The First Dungeon Masters

Thursday, May 12th, 2011

The Brontë sisters achieved lasting fame as novelists, but they were also the first dungeon masters, as the British Library’s major new exhibition Out of this World: Science Fiction but not as you know it reveals:

In their childhood, Charlotte, Branwell, Emily and Anne Brontë created imaginary countries collectively called the Glass Town Federation. Branwell and Charlotte invented the kingdom of Angria, while Emily and Anne created the world of Gondal. They became obsessive about their imaginary worlds, drawing maps and creating lives for their characters and featured themselves as the ‘gods’ (‘genii’) of their world. Their stories are in tiny micro-script, as if written by their miniature toy soldiers.

The Brontës wrote about their imaginary countries in the form of long sagas which were ‘published’ as hand-written books and magazines, reminiscent of the early fanzines created by science fiction fans from the 1930s, as well as the imaginary worlds made up by many writers such as JRR Tolkien and CS Lewis in their childhood and adolescence. Just like today’s writers of ‘fan-fiction’ who use characters and settings from their favourite television shows and books (from Star Trek to Harry Potter), the Brontës used both fictional and real-life characters, such as the Duke of Wellington.

The Young Men’s magazine (the history of which is told by Branwell in ‘The History Of The Young Men From Their First Settlement To The Present Time’), contains an introduction where Branwell gives an account of the toy soldiers which gave rise to the game that resulted in creating imaginary worlds.
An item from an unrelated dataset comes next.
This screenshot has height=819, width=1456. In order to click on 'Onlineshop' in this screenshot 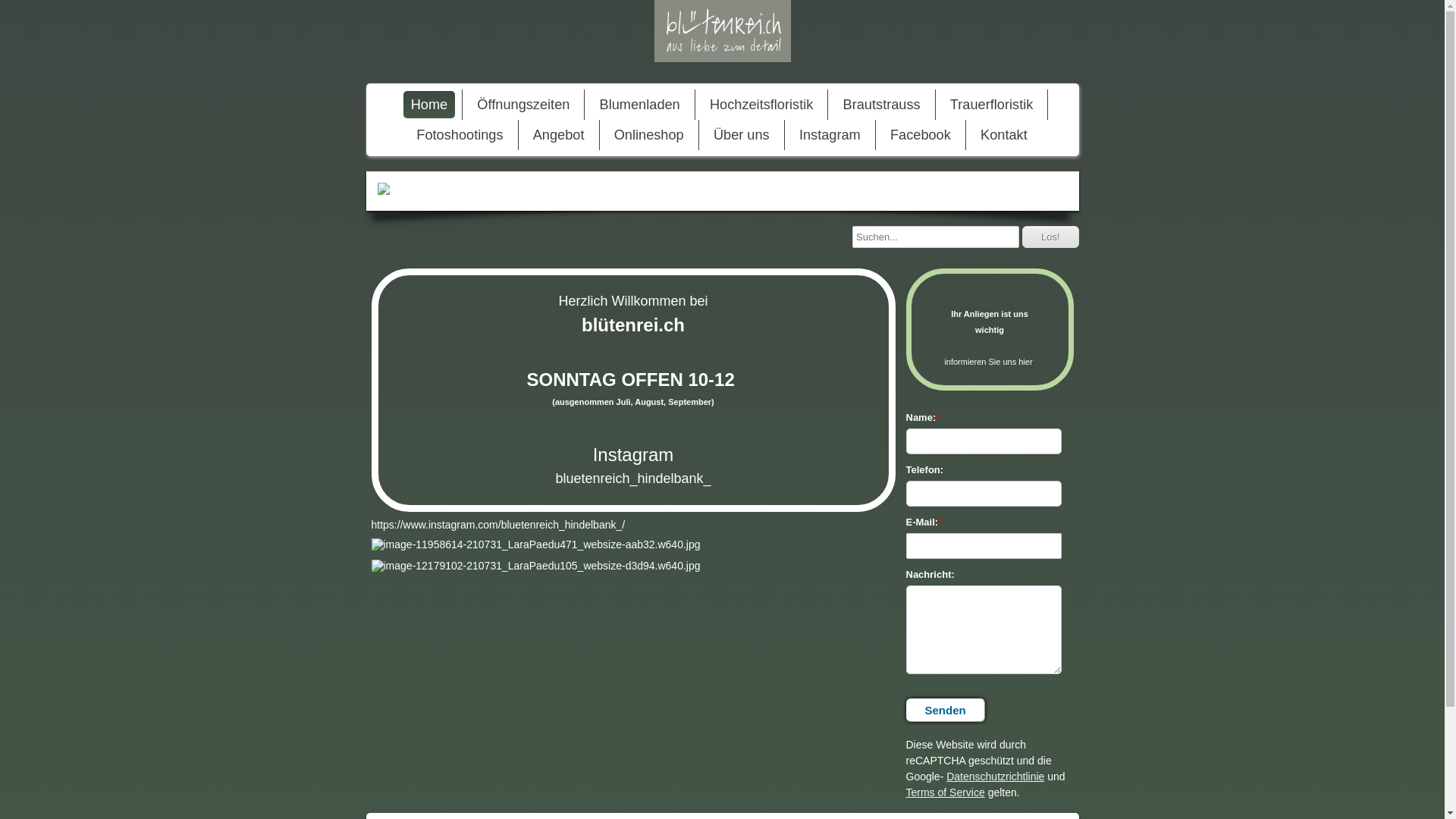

Originally a place of fantasy, Glass Town, the capital of the Federation, assumed the characteristics of the 19th century city. The map of Glass Town drawn by Branwell has a prototype – a map of real explorations in northern and central Africa in 1822-1824, while the hero of the saga was the real Duke of Wellington – a foreshadowing of what would later become the established genre of alternative histories.

At some point Emily and Anne stopped contributing to the Glass Town and Angria stories in order to create their own imaginary world of Gondal, probably as a rebellion against their older siblings who usually gave them inferior roles to play in the games. Unfortunately, the chronicles of this imaginary place written in prose were lost and only poems are now known. As with the Glass Town writings, these poems are concerned with love and war and explore various modes of identity. Emily Brontë’s Gondal poems relate to characters in the stories, who came from either side of two warring factions.
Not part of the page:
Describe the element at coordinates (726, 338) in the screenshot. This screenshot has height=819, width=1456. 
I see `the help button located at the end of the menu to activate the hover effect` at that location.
Early biographers of Emily assumed that the events described in the poems related to her own life, but instead they were figments of her extremely active imagination, and, like Wuthering Heights, not directly written from personal experience. Charlotte Brontë’s poem ‘The Foundling’ tells the story of a young man who emigrates to Glass Town. There he gets involved in politics, falls in love and discovers that he is of a noble background.

As I mentioned a few years ago, all they needed was the funny dice:

In 1826 their father brought Branwell a box of wooden soldiers, and each child chose a soldier and gave him a name and character: these were to be the foundation of the creation of a complicated fantasy world, which the Brontës actively worked on for 16 years.

It’s a shame that only the poetry remains.